#### TEXTO:
2 - Invento brasileiro
Está previsto para o próximo ano o lançamento de uma vacina promissora contra a malária, desenvolvida a partir de uma descoberta do cientista brasileiro Victor Nussenzweig, pesquisador do Departamento de Patologia da Escola de Medicina da Universidade de Nova York. A imunização está nas últimas fases de testes e, até agora, teve 60% de eficácia.
Crianças africanas são imunizadas
Um estudo publicado na edição on-line do periódico científico PLoS ONE explica o surgimento de uma nova vacina para prevenir a forma mais letal da infecção pela malária. A substância mostrou-se promissor, sobretudo, para proteger crianças — que são a maioria dos pacientes vulneráveis à doença. A equipe de pesquisadores internacionais conduzida pelo Centro de Desenvolvimento de Vacinas da Universidade de Maryland, nos Estados Unidos, e pela Universidade de Bamako, em Mali, na África, afirmou ter conseguido sucesso na imunização de crianças que vivem no país do oeste africano.

#### INSTRUÇÕES:
(a) Devolva, sem mudar nada, o trecho do texto sobre a vacina contra a malária que vai de "Crianças africanas são" até "do oeste africano.".
(b) Diga se cada afirmação combina com o texto sobre a vacina contra a malária, respondendo sim ou não e citando as palavras do texto que decidem: (i) A vacina foi feita a partir de uma descoberta de um cientista brasileiro. (ii) Nos testes feitos até agora, a vacina teve 80% de eficácia. (iii) O estudo saiu na edição impressa do periódico.
Os registros não têm nenhuma relação com isto.

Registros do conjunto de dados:

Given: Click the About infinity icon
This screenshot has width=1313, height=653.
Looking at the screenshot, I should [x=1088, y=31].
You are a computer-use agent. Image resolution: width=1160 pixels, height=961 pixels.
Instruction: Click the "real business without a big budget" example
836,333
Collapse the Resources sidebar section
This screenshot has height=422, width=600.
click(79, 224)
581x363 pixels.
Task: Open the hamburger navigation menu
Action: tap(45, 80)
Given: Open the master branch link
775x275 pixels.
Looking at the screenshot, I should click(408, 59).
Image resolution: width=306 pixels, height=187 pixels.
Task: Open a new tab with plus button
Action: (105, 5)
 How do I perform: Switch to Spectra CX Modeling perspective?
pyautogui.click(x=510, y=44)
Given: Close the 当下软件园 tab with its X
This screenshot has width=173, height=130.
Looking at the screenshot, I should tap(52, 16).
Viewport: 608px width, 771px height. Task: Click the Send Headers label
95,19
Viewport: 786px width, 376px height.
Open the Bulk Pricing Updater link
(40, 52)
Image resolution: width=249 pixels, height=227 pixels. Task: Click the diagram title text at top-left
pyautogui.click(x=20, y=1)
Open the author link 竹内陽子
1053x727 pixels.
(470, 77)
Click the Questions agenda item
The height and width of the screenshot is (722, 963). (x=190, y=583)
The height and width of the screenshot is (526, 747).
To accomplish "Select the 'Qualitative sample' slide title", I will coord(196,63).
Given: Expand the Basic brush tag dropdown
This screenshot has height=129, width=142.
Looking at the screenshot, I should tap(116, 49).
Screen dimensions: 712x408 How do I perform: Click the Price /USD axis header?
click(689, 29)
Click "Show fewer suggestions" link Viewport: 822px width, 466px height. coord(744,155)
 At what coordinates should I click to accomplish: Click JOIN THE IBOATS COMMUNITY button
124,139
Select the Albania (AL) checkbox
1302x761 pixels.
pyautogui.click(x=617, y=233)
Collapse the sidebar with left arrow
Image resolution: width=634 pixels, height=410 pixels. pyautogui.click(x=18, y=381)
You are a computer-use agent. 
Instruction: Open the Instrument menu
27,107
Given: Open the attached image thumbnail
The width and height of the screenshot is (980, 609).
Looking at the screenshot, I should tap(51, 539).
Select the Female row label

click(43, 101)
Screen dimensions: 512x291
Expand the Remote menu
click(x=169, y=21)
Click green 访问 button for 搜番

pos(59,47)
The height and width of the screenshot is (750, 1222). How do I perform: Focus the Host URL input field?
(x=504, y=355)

#### RESPOSTAS:
(a)
Crianças africanas são imunizadas
Um estudo publicado na edição on-line do periódico científico PLoS ONE explica o surgimento de uma nova vacina para prevenir a forma mais letal da infecção pela malária. A substância mostrou-se promissor, sobretudo, para proteger crianças — que são a maioria dos pacientes vulneráveis à doença. A equipe de pesquisadores internacionais conduzida pelo Centro de Desenvolvimento de Vacinas da Universidade de Maryland, nos Estados Unidos, e pela Universidade de Bamako, em Mali, na África, afirmou ter conseguido sucesso na imunização de crianças que vivem no país do oeste africano.

(b)
(i) Sim: "desenvolvida a partir de uma descoberta do cientista brasileiro Victor Nussenzweig".
(ii) Não: "até agora, teve 60% de eficácia".
(iii) Não: "publicado na edição on-line do periódico científico PLoS ONE".